PDF(Pubmed)
Abstract:
Sex differences have complicated our understanding of the neurobiological basis of many behaviors that are key for survival. As such, continued elucidation of the similarities and differences between sexes is necessary to gain insight into brain function and vulnerability. The connection between the hippocampus (Hipp) and nucleus accumbens (NAc) is a crucial site where modulation of neuronal activity mediates reward-related behavior. Our previous work demonstrated that long-term potentiation (LTP) of Hipp→NAc synapses is rewarding, and mice can establish learned associations between LTP of these synapses and the contextual environment in which LTP occurred. Here, we investigated sex differences in the mechanisms underlying Hipp→NAc LTP using whole-cell electrophysiology and pharmacology. We observed similarities in basal synaptic strength between males and females and found that LTP occurs postsynaptically with similar magnitudes in both sexes. However, key sex differences emerged as LTP in males required NMDA receptors (NMDAR), whereas LTP in females utilized an NMDAR-independent mechanism involving L-type voltage-gated Ca2+ channels (VGCCs) and estrogen receptor α (ERα).

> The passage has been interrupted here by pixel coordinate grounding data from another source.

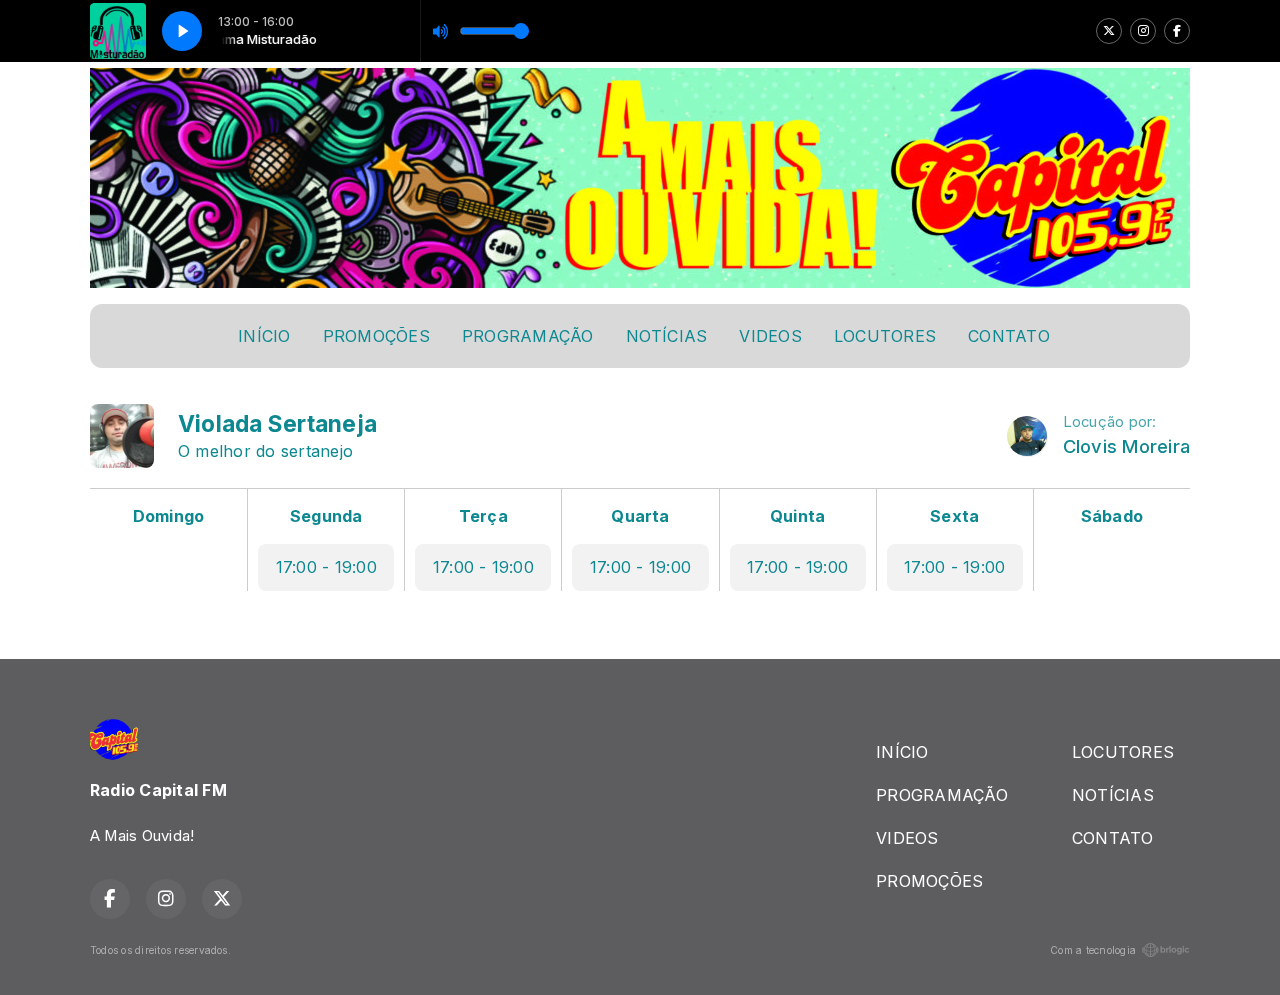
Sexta (954, 516)
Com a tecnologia (1093, 950)
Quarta (640, 516)
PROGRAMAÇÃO (528, 336)
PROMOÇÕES (376, 336)
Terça (483, 516)
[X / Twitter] (1109, 31)
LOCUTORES (885, 336)
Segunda (326, 516)
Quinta (797, 516)
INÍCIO (264, 336)
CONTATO (1009, 336)
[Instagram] (1143, 31)
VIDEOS (770, 336)
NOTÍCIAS (667, 336)
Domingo (169, 516)
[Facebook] (1177, 31)
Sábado (1112, 516)
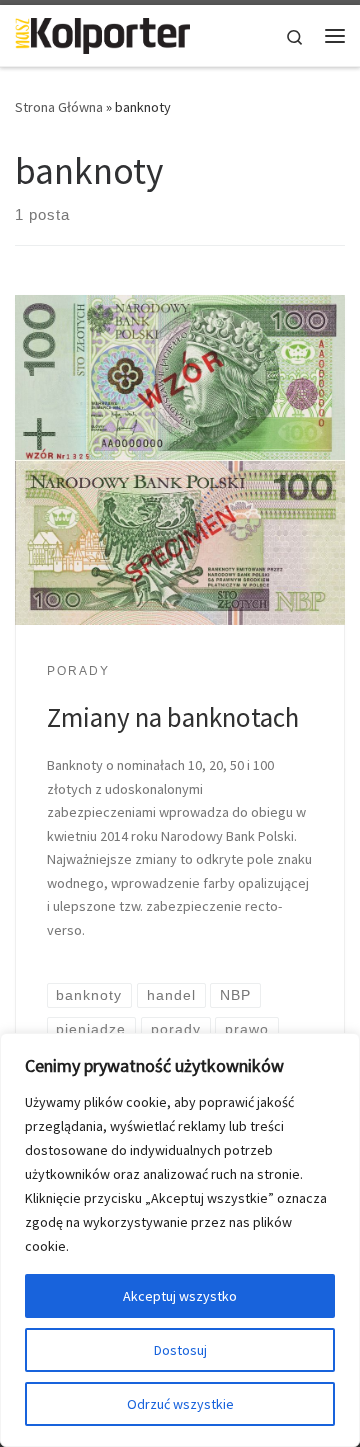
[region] (180, 1240)
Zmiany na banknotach (173, 717)
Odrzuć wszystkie (180, 1404)
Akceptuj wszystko (180, 1296)
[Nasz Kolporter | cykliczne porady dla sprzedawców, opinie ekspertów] (102, 33)
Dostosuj (180, 1350)
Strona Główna (59, 107)
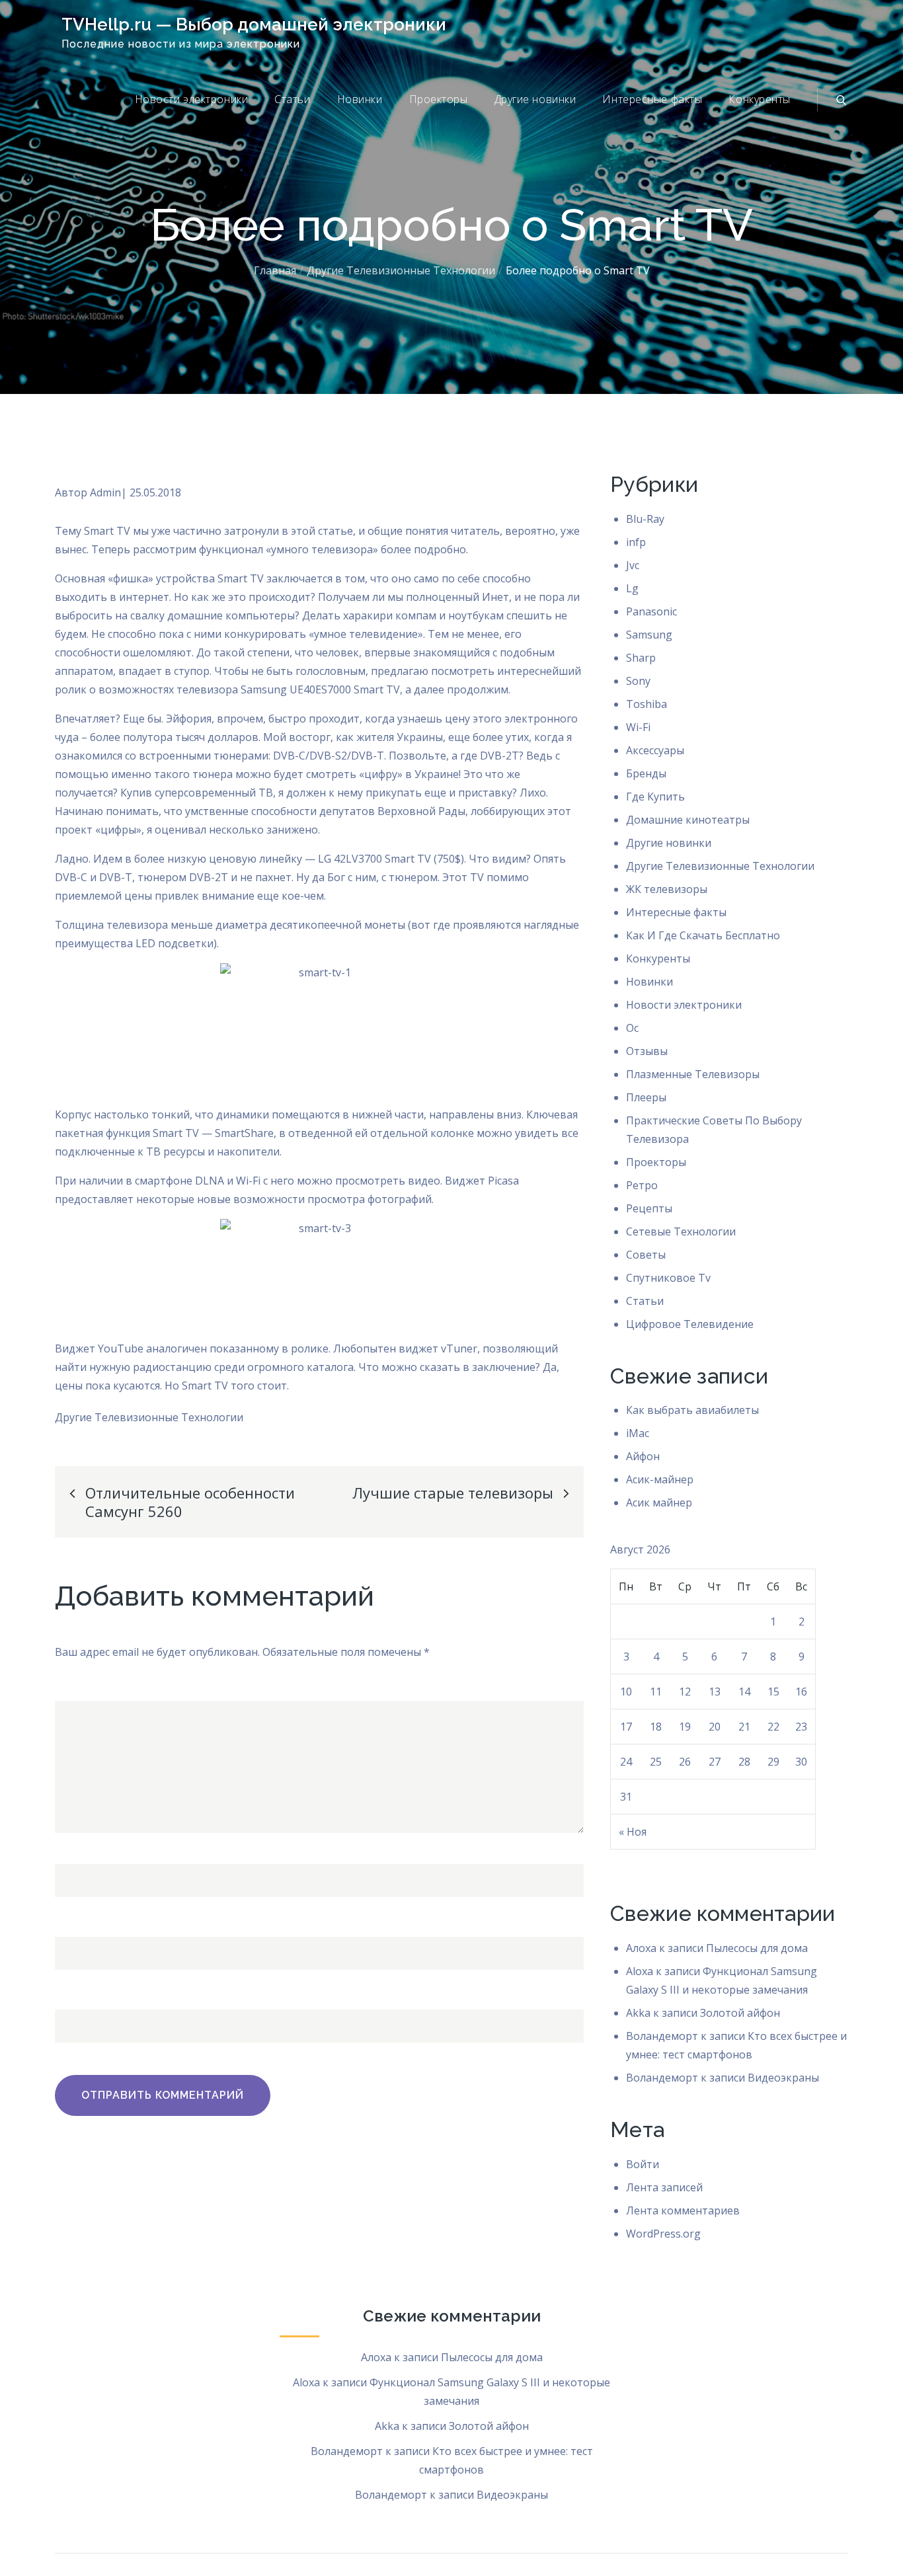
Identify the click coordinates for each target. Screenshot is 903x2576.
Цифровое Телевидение (690, 1324)
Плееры (646, 1097)
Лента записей (664, 2187)
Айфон (643, 1456)
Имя (70, 1847)
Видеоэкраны (783, 2077)
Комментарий (91, 1684)
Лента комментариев (683, 2210)
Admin (105, 492)
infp (636, 542)
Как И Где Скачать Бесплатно (703, 935)
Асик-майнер (659, 1479)
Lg (632, 588)
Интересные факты (652, 99)
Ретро (642, 1185)
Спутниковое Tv (668, 1277)
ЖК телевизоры (666, 889)
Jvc (632, 565)
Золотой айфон (740, 2013)
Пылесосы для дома (757, 1948)
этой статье (322, 531)
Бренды (646, 773)
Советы (646, 1254)
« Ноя (633, 1831)
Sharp (641, 657)
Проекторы (438, 99)
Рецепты (649, 1208)
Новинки (360, 99)
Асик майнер (659, 1502)
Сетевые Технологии (681, 1231)
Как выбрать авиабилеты (692, 1410)
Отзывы (647, 1051)
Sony (638, 681)
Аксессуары (655, 750)
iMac (637, 1433)
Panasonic (651, 611)
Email (72, 1920)
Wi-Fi (638, 727)
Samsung (649, 634)
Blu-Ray (645, 519)
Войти (642, 2164)
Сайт (67, 1993)
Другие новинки (535, 99)
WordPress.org (663, 2233)
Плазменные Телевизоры (693, 1074)
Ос (632, 1028)
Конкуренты (759, 99)
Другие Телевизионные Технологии (149, 1417)
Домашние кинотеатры (688, 819)
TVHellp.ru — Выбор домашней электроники (253, 24)
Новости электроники (192, 99)
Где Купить (655, 796)
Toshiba (646, 704)
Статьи (292, 99)
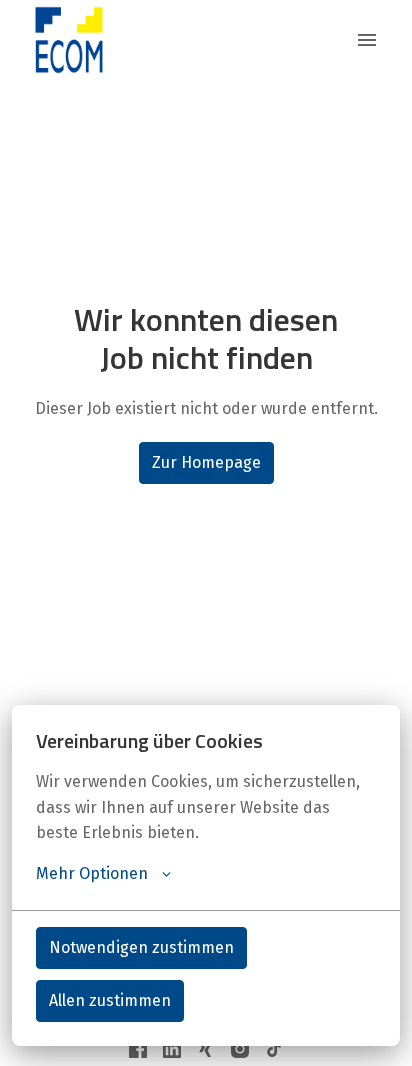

We also uncovered sex-similar features as LTP in both sexes depended on CaMKII activity and occurred independently of dopamine-1 receptor (D1R) activation. Our results have elucidated sex-specific molecular mechanisms for LTP in an integral pathway that mediates reward-related behaviors, emphasizing the importance of considering sex as a variable in mechanistic studies. Continued characterization of sex-specific mechanisms underlying plasticity will offer novel insight into the neurophysiological basis of behavior, with significant implications for understanding how diverse processes mediate behavior and contribute to vulnerability to developing psychiatric disorders.
摘要:
性别差异使我们对许多生存关键行为的神经生物学基础的理解变得复杂。因此,继续阐明性别之间的异同对于深入了解大脑功能和脆弱性是必要的。海马(Hipp)和伏隔核(NAc)之间的连接是神经元活动调节介导奖励相关行为的关键位点。我们以前的工作表明,Hipp-NAc突触的长期增强(LTP)是有益的,小鼠可以在这些突触的LTP和发生LTP的上下文环境之间建立学习的关联。这里,我们使用全细胞电生理学和药理学研究了Hipp-NAcLTP潜在机制的性别差异.我们观察到男性和女性之间基础突触强度的相似性,并发现LTP在两种性别的突触后发生,幅度相似。然而,关键的性别差异出现在男性的LTP需要NMDA受体(NMDAR),而女性的LTP则利用了不依赖NMDAR的机制,涉及L型电压门控Ca2通道(VGCC)和雌激素受体α(ERα)。我们还发现了两性LTP的性别相似特征,这取决于CaMKII活性,并且独立于多巴胺-1受体(D1R)激活而发生。我们的结果阐明了LTP在介导奖励相关行为的完整途径中的性别特异性分子机制,强调在机械研究中将性别视为变量的重要性。对可塑性潜在的性别特异性机制的持续表征将为行为的神经生理学基础提供新的见解,对于理解不同的过程如何介导行为并导致对发展中的精神疾病的脆弱性具有重要意义。意义陈述海马-伏隔核(Hipp-NAc)突触的增强驱动奖励相关行为。长时程增强(LTP)在男性和女性中的发生幅度相似,男女都有预测的突触后可塑性位点。尽管有这些相似之处,在这里,我们说明性别特异性分子机制是Hipp-NAc突触LTP的基础。鉴于Hipp-NAc突触强度在介导奖励相关行为中的双向关系,使用不同的分子机制可以解释在应激易感性或对奖励刺激的反应中观察到的性别差异。发现这些潜在的性别差异可以更深入地了解这种与行为相关的突触的性别特定功能,并对学习和奖励相关行为背后的电路产生广泛影响。